Class = 1- The class predicted by the rule when the conditions are met. Here, the rule predicts class 1.
(211)- The number of training and validation samples covered by the rule. Here, the rule covers 211 samples.
Performance Metrics Associated with the Rule:
For each rule and each dataset, there is some performances associated with the rule. It appears like this :
Rule 1: 143 134 9 0.937063 Class = 1
143- The number of samples covered by this rule.
134- The number of samples correctly classified by this rule.
9- The number of samples incorrectly classified by this rule.

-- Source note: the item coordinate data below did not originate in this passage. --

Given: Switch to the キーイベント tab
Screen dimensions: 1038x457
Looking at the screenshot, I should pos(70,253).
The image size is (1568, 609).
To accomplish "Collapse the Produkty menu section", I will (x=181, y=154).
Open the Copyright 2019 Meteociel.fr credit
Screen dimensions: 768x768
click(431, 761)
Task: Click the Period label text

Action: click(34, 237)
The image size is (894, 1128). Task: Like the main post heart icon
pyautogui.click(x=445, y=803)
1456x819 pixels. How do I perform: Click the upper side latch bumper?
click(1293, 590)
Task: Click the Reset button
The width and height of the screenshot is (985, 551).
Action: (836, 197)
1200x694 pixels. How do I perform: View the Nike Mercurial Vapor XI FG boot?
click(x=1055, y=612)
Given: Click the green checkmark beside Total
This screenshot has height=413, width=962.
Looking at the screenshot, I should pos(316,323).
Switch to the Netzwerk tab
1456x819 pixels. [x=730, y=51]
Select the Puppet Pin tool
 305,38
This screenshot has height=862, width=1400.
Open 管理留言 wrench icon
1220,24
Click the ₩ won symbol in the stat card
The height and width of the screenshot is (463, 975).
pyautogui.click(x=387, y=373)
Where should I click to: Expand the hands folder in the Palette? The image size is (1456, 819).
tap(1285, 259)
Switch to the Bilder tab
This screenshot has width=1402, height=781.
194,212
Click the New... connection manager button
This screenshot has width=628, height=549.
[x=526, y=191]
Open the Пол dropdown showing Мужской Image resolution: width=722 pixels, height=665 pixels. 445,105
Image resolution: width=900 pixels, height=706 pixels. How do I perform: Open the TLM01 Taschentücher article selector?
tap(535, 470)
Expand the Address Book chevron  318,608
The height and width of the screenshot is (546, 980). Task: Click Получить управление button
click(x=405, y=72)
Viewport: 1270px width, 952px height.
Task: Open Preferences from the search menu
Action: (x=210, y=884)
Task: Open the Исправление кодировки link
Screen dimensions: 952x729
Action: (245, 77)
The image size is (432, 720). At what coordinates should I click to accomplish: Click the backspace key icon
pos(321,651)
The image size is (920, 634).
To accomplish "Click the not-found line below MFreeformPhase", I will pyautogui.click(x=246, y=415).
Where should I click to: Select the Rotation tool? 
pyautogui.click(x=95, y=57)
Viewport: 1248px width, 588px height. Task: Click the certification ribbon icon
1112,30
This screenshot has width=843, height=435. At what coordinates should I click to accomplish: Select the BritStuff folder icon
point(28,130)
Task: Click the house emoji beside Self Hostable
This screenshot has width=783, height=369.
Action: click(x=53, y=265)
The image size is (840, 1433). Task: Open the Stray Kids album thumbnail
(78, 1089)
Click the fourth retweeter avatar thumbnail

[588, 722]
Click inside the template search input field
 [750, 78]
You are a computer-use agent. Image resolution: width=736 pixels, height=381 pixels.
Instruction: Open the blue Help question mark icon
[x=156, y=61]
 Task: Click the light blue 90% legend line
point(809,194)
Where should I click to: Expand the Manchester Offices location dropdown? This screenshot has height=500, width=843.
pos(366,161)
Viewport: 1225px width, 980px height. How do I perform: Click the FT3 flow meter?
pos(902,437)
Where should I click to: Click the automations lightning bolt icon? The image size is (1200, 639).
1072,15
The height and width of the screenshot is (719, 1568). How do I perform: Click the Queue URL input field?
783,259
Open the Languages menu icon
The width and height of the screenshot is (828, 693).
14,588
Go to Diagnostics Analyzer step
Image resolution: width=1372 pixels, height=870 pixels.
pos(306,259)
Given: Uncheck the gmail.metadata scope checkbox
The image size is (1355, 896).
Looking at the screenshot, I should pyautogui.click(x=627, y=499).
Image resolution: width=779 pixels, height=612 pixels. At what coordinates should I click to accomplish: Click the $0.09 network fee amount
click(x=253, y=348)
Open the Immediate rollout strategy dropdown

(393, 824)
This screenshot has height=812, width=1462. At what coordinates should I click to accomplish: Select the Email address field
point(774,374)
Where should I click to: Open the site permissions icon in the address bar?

0.937063- The accuracy of this rule in correctly classifying the samples it covers.
Class = 1- The class predicted by the rule when the conditions are met. Here, the rule predicts class 1.
It is followed by the global accuracy of the rules on the whole set. That means the accuracy of the ruleset in predicting the correct class for the samples, regardless of the model's predictions. It is accurate when there is a correct fidel activated rule, when no rule is activated and the model is correct, or when the activated rules are incorrect but all agree on the correct class.
Global Statistics:
Number of rules- Indicates the total number of rules in the ruleset.
Number of antecedents- Represents the total number of conditions (antecedents) in the ruleset.
Number of antecedents per rule- Represents the average number of conditions (antecedents) in each rule.
Number of examples per rule- The average number of training and validation samples covered by each rule.
Additional Statistics on testing set:
Fidelity- Measures how accurately the rules mimic the behavior of the model. This rate reflects the proportion of test samples where the rules' predictions match the model's predictions.
Accuracy when rules and network agree- The accuracy of the model when the model's predictions match the predictions made by the activated rules.
Default rule activations rate- The proportion of samples for which no activated rule is found. In such cases, we choose the network's decision.